Former constituency of South Africa

Umbilo, known as Durban Umbilo (Afrikaans: Durban-Umbilo) until 1966, was a constituency in the Natal Province of South Africa, which existed from 1910 to 1994. Named for the Umbilo River, it covered the inner-southern suburbs of Durban surrounding the docks. Throughout its existence it elected one member to the House of Assembly.

== Franchise notes ==
When the Union of South Africa was formed in 1910, the electoral qualifications in use in each pre-existing colony were kept in place.

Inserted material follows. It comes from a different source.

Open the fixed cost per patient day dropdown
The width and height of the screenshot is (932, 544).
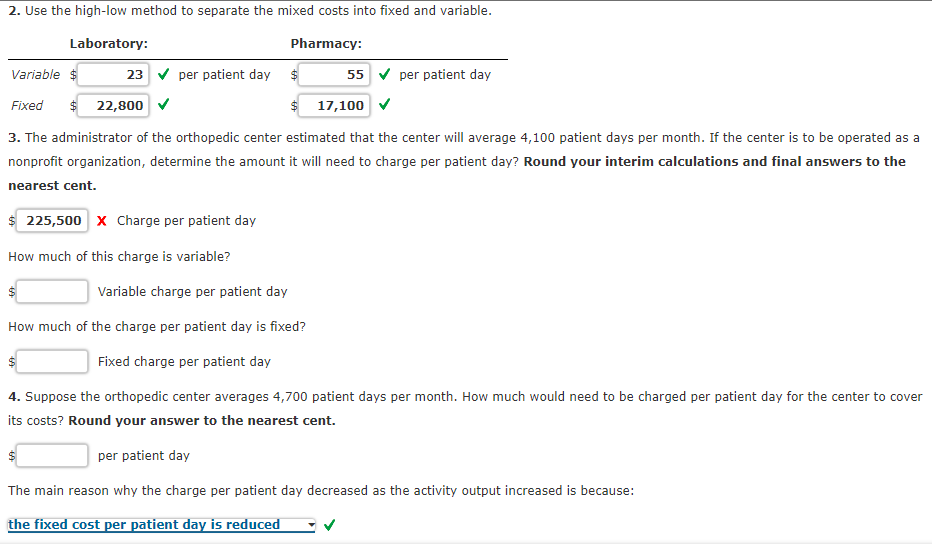click(x=161, y=524)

The franchise used in the Natal Colony, while theoretically not restricted by race, was significantly less liberal than that of the Cape, and no more than a few hundred non-white electors ever qualified. In 1908, an estimated 200 of the 22,786 electors in the colony were of non-European descent, and by 1935, only one remained. By 1958, when the last non-white voters in the Cape were taken off the rolls, Natal too had an all-white electorate. The franchise was also restricted by property and education qualifications until the 1933 general election, following the passage of the Women's Enfranchisement Act, 1930 and the Franchise Laws Amendment Act, 1931. From then on, the franchise was given to all white citizens aged 21 or over, which remained the case until the end of apartheid and the introduction of universal suffrage in 1994.

== History ==
The Port of Durban was one of the two major strongholds of early South African trade unionism (along with the Witwatersrand mines), and this made Umbilo a prominent safe seat for the Labour Party. Its first two elections were won by Unionist-turned-independent Charles Phineas Robinson, who would go on to represent two other Durban seats before retiring from parliament in 1938. Through the 1920s, Umbilo changed hands at every election between Labour and the South African Party, but from 1933 until 1958, it was held continuously by various stripes of leftist. Unlike many safe seats, however, it saw a rapid succession of individual MPs, with no Labour MP holding the seat for more than a single full term. In 1953, it was one of only five seats nationwide held by Labour, alongside neighbouring Umlazi and three seats on the Witwatersrand.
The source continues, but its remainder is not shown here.